Pixel coordinate grounding data
+++++
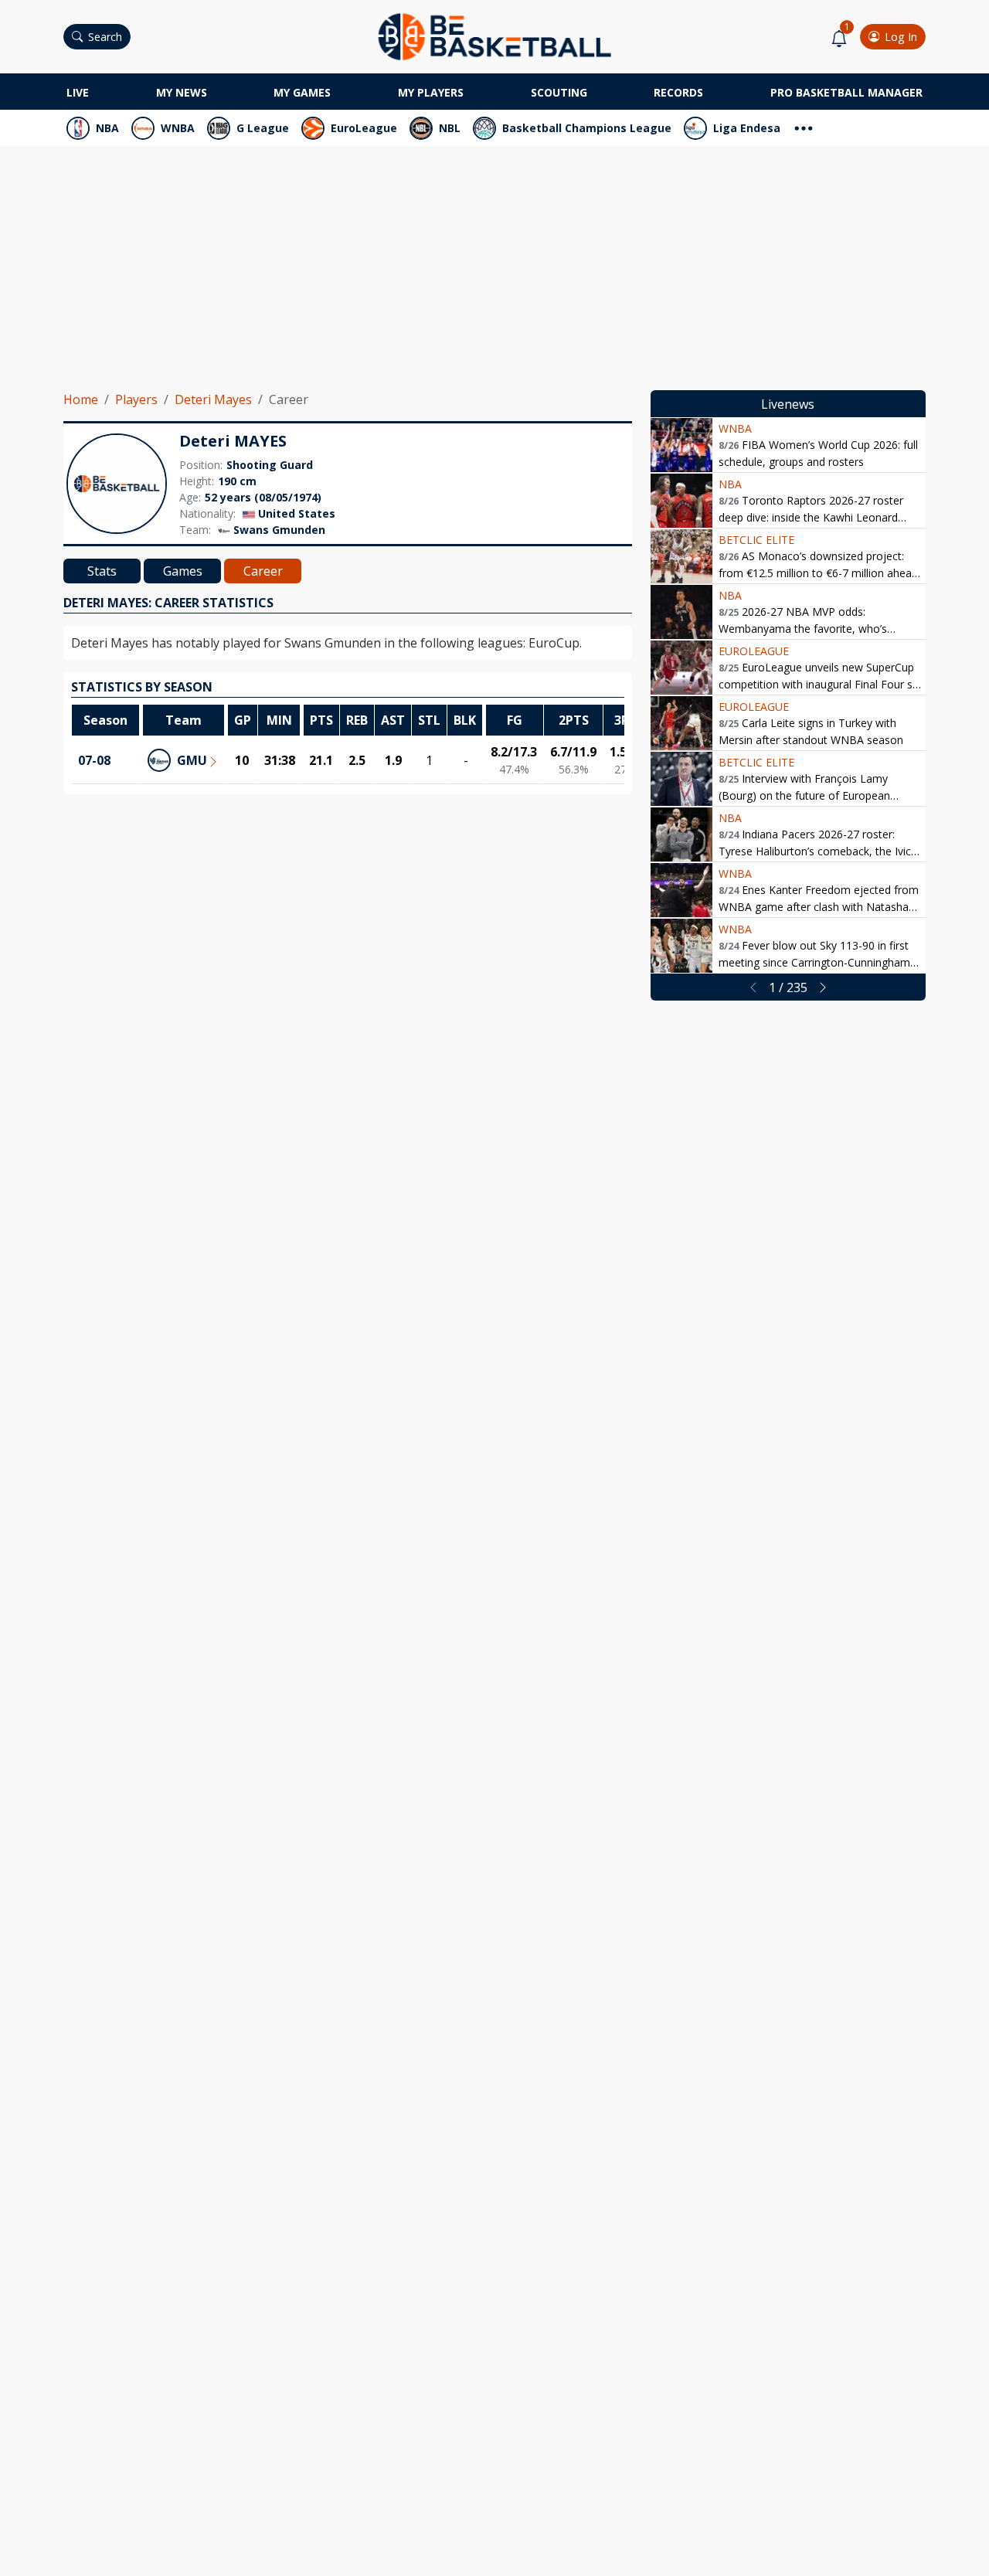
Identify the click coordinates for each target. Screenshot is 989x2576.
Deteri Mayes (213, 399)
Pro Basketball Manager (846, 92)
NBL (450, 128)
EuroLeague (364, 128)
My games (302, 92)
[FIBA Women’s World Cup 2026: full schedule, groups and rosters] (681, 445)
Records (678, 92)
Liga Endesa (746, 128)
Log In (901, 36)
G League (262, 128)
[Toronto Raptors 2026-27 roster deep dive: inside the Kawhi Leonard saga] (681, 501)
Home (80, 399)
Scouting (559, 92)
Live (77, 92)
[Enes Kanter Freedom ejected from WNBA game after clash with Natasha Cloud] (681, 890)
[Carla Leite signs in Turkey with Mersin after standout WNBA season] (681, 723)
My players (431, 92)
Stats (102, 570)
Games (182, 570)
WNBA (178, 128)
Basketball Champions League (586, 128)
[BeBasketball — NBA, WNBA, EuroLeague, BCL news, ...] (494, 35)
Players (136, 399)
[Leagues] (803, 126)
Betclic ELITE (756, 539)
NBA (107, 128)
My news (181, 92)
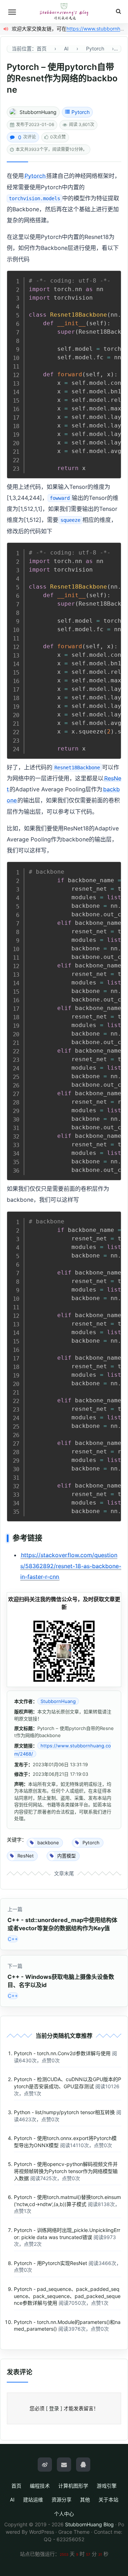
+++++
Work required:
Make an exact copy of the data, leaving its pictures out.

Response for this exercise:
Identify the click coordinates for each target. Screenshot is 989x2576.
Deteri Mayes (213, 399)
Pro Basketball Manager (846, 92)
NBL (450, 128)
EuroLeague (364, 128)
My games (302, 92)
[FIBA Women’s World Cup 2026: full schedule, groups and rosters] (681, 445)
Records (678, 92)
Liga Endesa (746, 128)
Log In (901, 36)
G League (262, 128)
[Toronto Raptors 2026-27 roster deep dive: inside the Kawhi Leonard saga] (681, 501)
Home (80, 399)
Scouting (559, 92)
Live (77, 92)
[Enes Kanter Freedom ejected from WNBA game after clash with Natasha Cloud] (681, 890)
[Carla Leite signs in Turkey with Mersin after standout WNBA season] (681, 723)
My players (431, 92)
Stats (102, 570)
Games (182, 570)
WNBA (178, 128)
Basketball Champions League (586, 128)
[BeBasketball — NBA, WNBA, EuroLeague, BCL news, ...] (494, 35)
Players (136, 399)
[Leagues] (803, 126)
Betclic ELITE (756, 539)
NBA (107, 128)
My news (181, 92)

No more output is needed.